***<高橋弁護士による解説>***
本件のように「過失運転致死傷罪」(最高懲役7年)と「児童ポルノ所持法違反」(最高懲役1年)を併合して有期の懲役または禁錮刑を下す場合、刑法47条では、重い罪の上限の1.5倍以下とし、両罪の上限の合算を超えてはならないと規定されています。
判決後、記者会見を行う高橋正人弁護士
2025年6月1日から、懲役と禁錮は拘禁刑に一本化されましたが、本件事故が発生した当時は改正前の、以下の条文でした。
<有期の懲役及び禁錮の加重>
●刑法第47条
併合罪のうちの二個以上の罪について有期の懲役または禁錮に処するときは、その最も重い罪について定めた刑の長期にその二分の一を加えたものを長期とする。

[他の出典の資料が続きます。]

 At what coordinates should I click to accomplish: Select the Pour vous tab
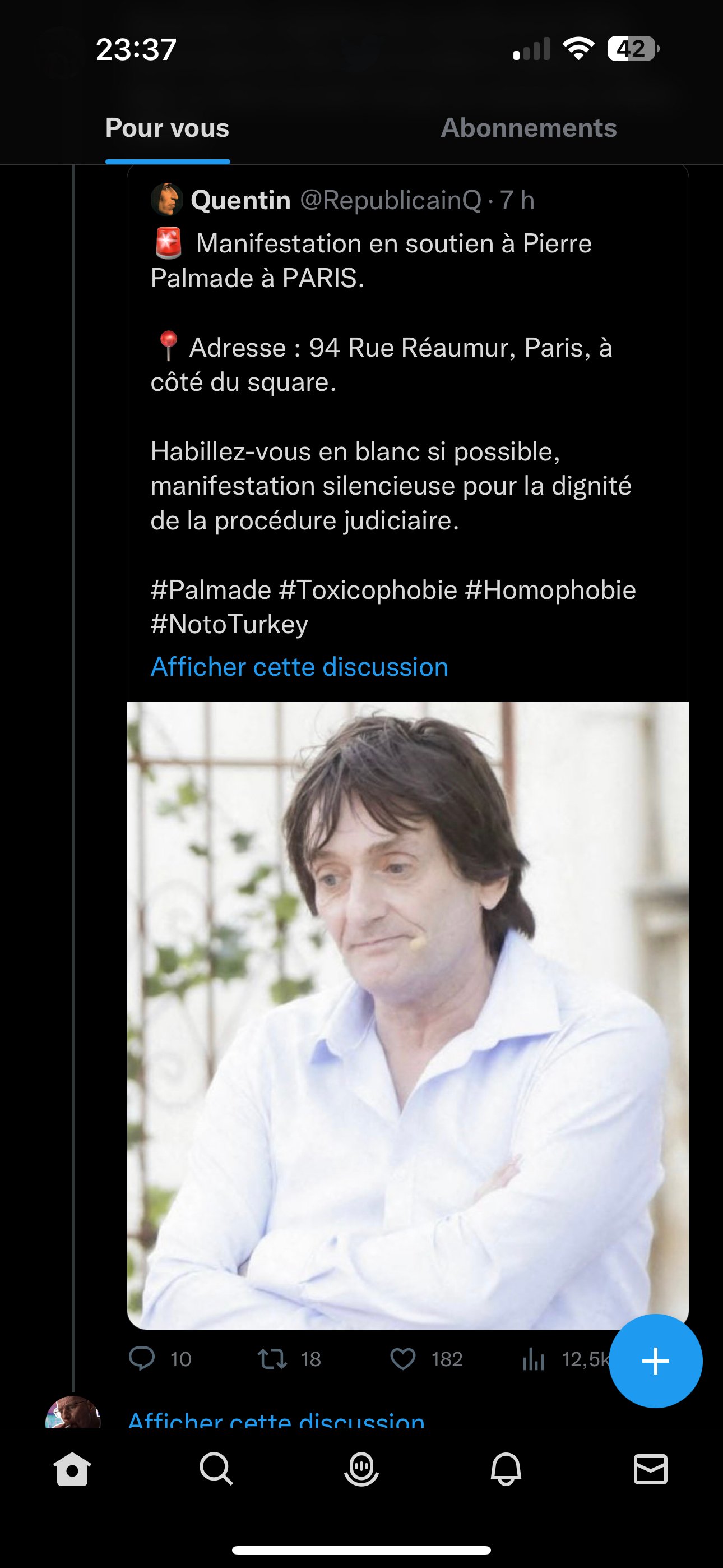tap(168, 128)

ただし、それぞれの罪について定めた刑の長期の合計を超えることはできない。
児童ポルノ所持法違反に関しては不起訴かせいぜいが罰金刑
「過失運転致死罪」の最高刑は懲役7年、その1.5倍は10年6カ月になるわけですが、同条但し書きの制限があるため、裁判所は両罪の合算である懲役8年(懲役7年+懲役1年=懲役8年)の範囲内で量刑を言い渡さなければなりません。
その場合の解釈には、二通りあります。
第一は、起訴された罪ごとに個別的な量刑判断をし、その結果を単純に合算するという解釈。第二は、各罪の上限を先に合算し、その範囲内で全体的な量刑判断をして差し支えないとする解釈です。

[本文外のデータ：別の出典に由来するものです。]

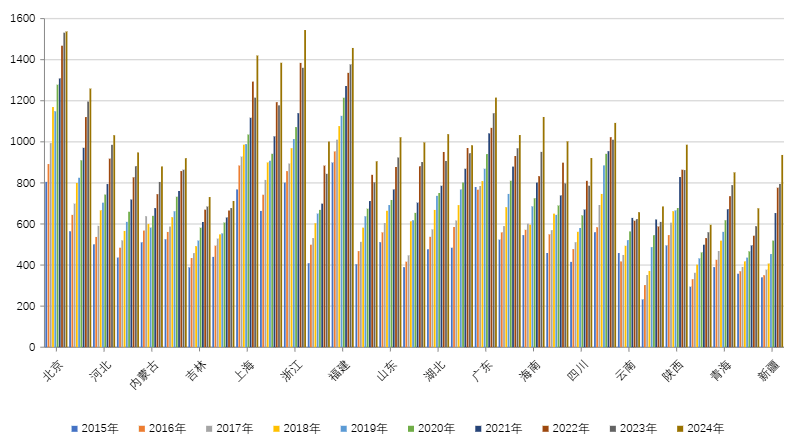Select the 2023年 legend label
Screen dimensions: 793x442
click(640, 428)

第一は、まず「過失運転致死傷罪」についての判断です。本件事故は、3人死亡、3人重軽傷という非常に重い結果を生んでいます。また、判決文で指摘されているとおり、注意義務違反(過失)の程度も、前例を見ないほどに著しく重いもので、本来なら法定刑の上限7年を超えるに等しい悪質運転であったと言えます。しかし、法定刑の上限が7年である以上、「過失運転致死傷罪」については、7年を言い渡さざるを得ないわけです。
また、「児童ポルノ所持法違反」については、単に画像をダウンロードしていたにすぎず、同罪での前科もないことを考えると不起訴処分、もしくは、起訴したとしてもせいぜい罰金刑です。つまり、併合罪加重をしても、各罪の個別的な判断を合算し、懲役7年と数十万円の罰金刑となるのが一般的です。